What you can learn from Barracchia: Barracchia demonstrates the classic leapfrogging-up-the-ladder technique of getting into a big U.S. bank: start small at an unheard of institution, change jobs to a more prestigious firm every 2.5 years or so...
Who? Holden graduated in economics from the UK's Warwick University in August 2013. A top student, Holden did everything right. He got four A stars and one A at A level, left Warwick with a first class degree, ranked in the top ten out of 300 students at the university and was named one of the 'ones to watch' by student talent-spotting agency Fresh Minds. He was a summer intern at JPM in 2012 and a 'campus ambassador' for the bank whilst still at university.
What you can learn from Holden: JPMorgan likes its recruits pristine. It's worth noting, however, that despite Holden's immaculate CV, he hasn't joined the US bank in a front office sales, trading or advisory job, but is working in risk. Don't assume that risk jobs at JPMorgan are easy to get, therefore.

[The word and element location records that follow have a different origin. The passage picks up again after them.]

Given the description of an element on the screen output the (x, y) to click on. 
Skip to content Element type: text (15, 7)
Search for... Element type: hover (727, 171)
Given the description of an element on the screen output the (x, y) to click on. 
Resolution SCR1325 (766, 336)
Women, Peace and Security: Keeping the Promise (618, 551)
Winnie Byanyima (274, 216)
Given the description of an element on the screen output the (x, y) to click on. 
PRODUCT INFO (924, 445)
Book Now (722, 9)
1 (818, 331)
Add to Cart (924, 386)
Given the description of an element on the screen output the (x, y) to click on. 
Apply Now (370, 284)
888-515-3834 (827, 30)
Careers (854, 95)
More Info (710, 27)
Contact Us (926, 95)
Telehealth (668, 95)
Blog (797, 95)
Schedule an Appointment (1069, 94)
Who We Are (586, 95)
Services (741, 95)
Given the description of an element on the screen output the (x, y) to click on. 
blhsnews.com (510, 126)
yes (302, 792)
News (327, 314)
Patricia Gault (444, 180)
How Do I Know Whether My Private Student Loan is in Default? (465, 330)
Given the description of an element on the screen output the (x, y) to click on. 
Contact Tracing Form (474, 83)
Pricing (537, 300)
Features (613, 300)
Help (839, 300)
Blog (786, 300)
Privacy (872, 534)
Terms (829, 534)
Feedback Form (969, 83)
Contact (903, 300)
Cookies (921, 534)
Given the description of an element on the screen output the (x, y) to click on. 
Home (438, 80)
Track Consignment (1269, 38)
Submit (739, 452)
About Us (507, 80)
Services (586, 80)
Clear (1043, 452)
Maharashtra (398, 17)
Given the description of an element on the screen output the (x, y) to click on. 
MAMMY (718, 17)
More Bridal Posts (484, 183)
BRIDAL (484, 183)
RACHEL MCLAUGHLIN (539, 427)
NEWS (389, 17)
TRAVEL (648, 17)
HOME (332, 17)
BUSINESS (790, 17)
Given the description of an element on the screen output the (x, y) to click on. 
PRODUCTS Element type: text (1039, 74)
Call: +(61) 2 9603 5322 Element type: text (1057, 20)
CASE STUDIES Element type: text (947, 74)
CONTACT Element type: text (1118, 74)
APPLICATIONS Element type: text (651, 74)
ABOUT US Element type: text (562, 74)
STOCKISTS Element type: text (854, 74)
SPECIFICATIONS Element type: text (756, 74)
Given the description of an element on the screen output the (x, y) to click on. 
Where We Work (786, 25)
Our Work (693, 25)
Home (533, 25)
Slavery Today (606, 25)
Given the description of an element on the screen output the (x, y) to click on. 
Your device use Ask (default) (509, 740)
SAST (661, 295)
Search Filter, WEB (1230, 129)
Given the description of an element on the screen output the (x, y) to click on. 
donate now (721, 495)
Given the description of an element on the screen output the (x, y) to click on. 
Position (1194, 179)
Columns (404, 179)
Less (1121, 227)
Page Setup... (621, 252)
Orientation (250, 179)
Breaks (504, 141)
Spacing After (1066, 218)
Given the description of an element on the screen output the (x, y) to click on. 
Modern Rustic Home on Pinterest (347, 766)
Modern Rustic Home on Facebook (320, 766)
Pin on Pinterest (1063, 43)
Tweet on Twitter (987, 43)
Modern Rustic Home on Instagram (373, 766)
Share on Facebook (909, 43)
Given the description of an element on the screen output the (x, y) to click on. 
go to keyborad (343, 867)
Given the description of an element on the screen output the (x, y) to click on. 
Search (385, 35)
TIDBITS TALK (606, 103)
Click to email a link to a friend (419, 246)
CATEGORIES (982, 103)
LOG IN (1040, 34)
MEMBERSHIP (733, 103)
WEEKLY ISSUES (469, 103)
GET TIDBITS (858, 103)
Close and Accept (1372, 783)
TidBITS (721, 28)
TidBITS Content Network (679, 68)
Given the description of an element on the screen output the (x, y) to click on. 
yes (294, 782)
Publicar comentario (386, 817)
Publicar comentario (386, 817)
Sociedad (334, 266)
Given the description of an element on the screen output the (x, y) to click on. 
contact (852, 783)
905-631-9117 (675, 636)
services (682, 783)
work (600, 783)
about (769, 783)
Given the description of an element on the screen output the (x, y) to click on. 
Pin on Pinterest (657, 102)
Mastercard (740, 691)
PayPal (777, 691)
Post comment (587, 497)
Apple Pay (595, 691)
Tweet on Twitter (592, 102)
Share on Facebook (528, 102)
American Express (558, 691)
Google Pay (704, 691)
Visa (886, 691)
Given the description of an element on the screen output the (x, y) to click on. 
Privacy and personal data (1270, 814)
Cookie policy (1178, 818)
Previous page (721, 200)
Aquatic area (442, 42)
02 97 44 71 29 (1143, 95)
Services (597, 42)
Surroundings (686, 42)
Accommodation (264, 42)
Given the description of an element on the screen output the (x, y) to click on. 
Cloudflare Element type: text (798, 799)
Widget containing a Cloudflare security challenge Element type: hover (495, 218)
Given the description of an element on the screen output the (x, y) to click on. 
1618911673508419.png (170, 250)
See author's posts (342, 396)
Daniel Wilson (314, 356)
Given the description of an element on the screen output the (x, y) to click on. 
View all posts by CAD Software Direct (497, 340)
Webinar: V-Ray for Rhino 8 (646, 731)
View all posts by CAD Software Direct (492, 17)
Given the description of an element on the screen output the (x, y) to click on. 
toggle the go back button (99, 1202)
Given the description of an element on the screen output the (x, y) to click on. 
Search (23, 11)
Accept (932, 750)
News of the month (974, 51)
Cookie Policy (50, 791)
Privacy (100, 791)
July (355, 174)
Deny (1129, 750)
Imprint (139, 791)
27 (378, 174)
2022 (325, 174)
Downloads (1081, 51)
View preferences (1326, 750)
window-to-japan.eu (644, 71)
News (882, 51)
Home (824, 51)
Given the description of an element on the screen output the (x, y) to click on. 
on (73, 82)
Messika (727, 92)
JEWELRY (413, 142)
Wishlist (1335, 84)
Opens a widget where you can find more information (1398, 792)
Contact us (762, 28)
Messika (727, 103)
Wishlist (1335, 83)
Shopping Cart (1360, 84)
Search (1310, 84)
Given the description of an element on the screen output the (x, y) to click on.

Who? Chinese-born Liu attended Tsinghua University in Beijing and studied mechanics and information systems. From there, he went to Carnegie Mellon University in the U.S., where a masters in finance led to a prop trading role at Citi in New York. After two years and six months at Citi, he went to Morgan Stanley. And after one year at Morgan Stanley in New York, he joined JPMorgan in London - achieving a promotion from associate to vice president in the process.
What you can learn from Liu: JPMorgan will hire you in London if you're not an EU citizen and don't automatically have a right to work in the UK. Jumping from job to job early in your banking career will not necessarily kill your chances of getting into a top bank. And it is still possibly to achieve a promotion from associate to VP by changing jobs.